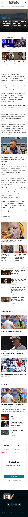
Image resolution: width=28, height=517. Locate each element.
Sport (4, 17)
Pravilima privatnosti (16, 482)
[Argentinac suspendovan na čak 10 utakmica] (14, 365)
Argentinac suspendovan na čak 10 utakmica (13, 374)
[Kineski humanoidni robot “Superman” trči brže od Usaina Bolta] (5, 432)
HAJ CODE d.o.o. (22, 512)
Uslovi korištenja (14, 509)
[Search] (26, 2)
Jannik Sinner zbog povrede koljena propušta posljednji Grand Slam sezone (12, 352)
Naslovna (5, 509)
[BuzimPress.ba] (14, 2)
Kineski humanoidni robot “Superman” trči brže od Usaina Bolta (18, 432)
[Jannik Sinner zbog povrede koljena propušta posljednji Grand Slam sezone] (14, 343)
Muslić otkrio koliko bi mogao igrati (11, 331)
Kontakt (23, 509)
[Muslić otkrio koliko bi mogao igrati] (14, 322)
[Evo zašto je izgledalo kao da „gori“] (5, 417)
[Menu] (2, 2)
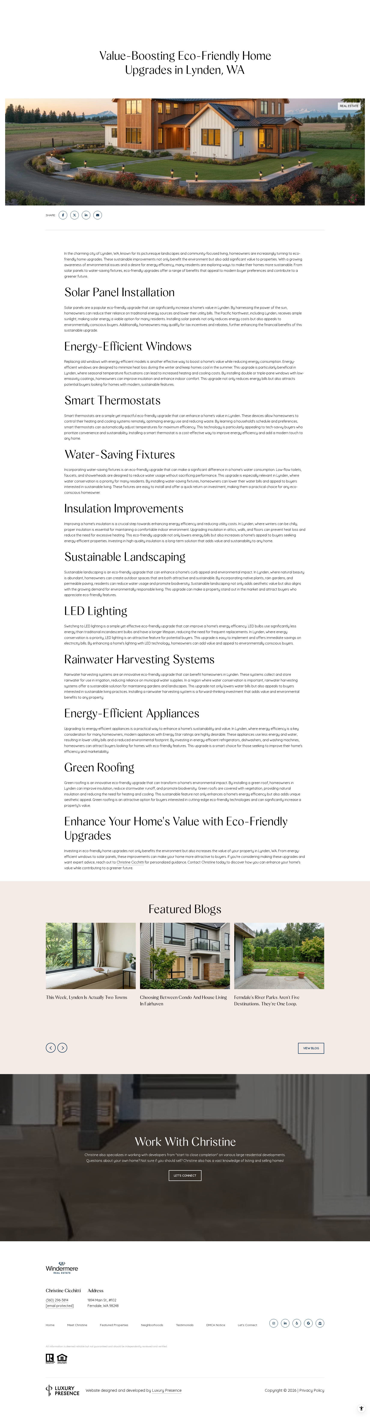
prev (51, 1048)
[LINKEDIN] (285, 1323)
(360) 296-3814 (57, 1300)
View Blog (311, 1048)
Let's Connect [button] (185, 1175)
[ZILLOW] (320, 1323)
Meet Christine (77, 1325)
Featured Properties (114, 1325)
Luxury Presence (167, 1390)
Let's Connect (247, 1325)
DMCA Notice (215, 1325)
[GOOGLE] (308, 1323)
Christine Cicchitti (130, 862)
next (62, 1048)
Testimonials (185, 1325)
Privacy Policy (311, 1390)
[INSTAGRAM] (273, 1323)
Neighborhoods (152, 1325)
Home (50, 1325)
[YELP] (296, 1323)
——————
Reproduce every entry above with "Let's Connect" changed to "Get in Touch" and everything else left as it is. Leave out the pictures.

> _Correct response_
Image resolution: width=28, height=517. Locate each element.
Sport (4, 17)
Pravilima privatnosti (16, 482)
[Argentinac suspendovan na čak 10 utakmica] (14, 365)
Argentinac suspendovan na čak 10 utakmica (13, 374)
[Kineski humanoidni robot “Superman” trči brže od Usaina Bolta] (5, 432)
HAJ CODE d.o.o. (22, 512)
Uslovi korištenja (14, 509)
[Search] (26, 2)
Jannik Sinner zbog povrede koljena propušta posljednji Grand Slam sezone (12, 352)
Naslovna (5, 509)
[BuzimPress.ba] (14, 2)
Kineski humanoidni robot “Superman” trči brže od Usaina Bolta (18, 432)
[Jannik Sinner zbog povrede koljena propušta posljednji Grand Slam sezone] (14, 343)
Muslić otkrio koliko bi mogao igrati (11, 331)
Kontakt (23, 509)
[Muslić otkrio koliko bi mogao igrati] (14, 322)
[Evo zašto je izgledalo kao da „gori“] (5, 417)
[Menu] (2, 2)
prev (51, 1048)
[LINKEDIN] (285, 1323)
(360) 296-3814 (57, 1300)
View Blog (311, 1048)
Get in Touch [button] (185, 1175)
[ZILLOW] (320, 1323)
Meet Christine (77, 1325)
Featured Properties (114, 1325)
Luxury Presence (167, 1390)
Get in Touch (247, 1325)
DMCA Notice (215, 1325)
[GOOGLE] (308, 1323)
Christine Cicchitti (130, 862)
next (62, 1048)
Testimonials (185, 1325)
Privacy Policy (311, 1390)
[INSTAGRAM] (273, 1323)
Neighborhoods (152, 1325)
Home (50, 1325)
[YELP] (296, 1323)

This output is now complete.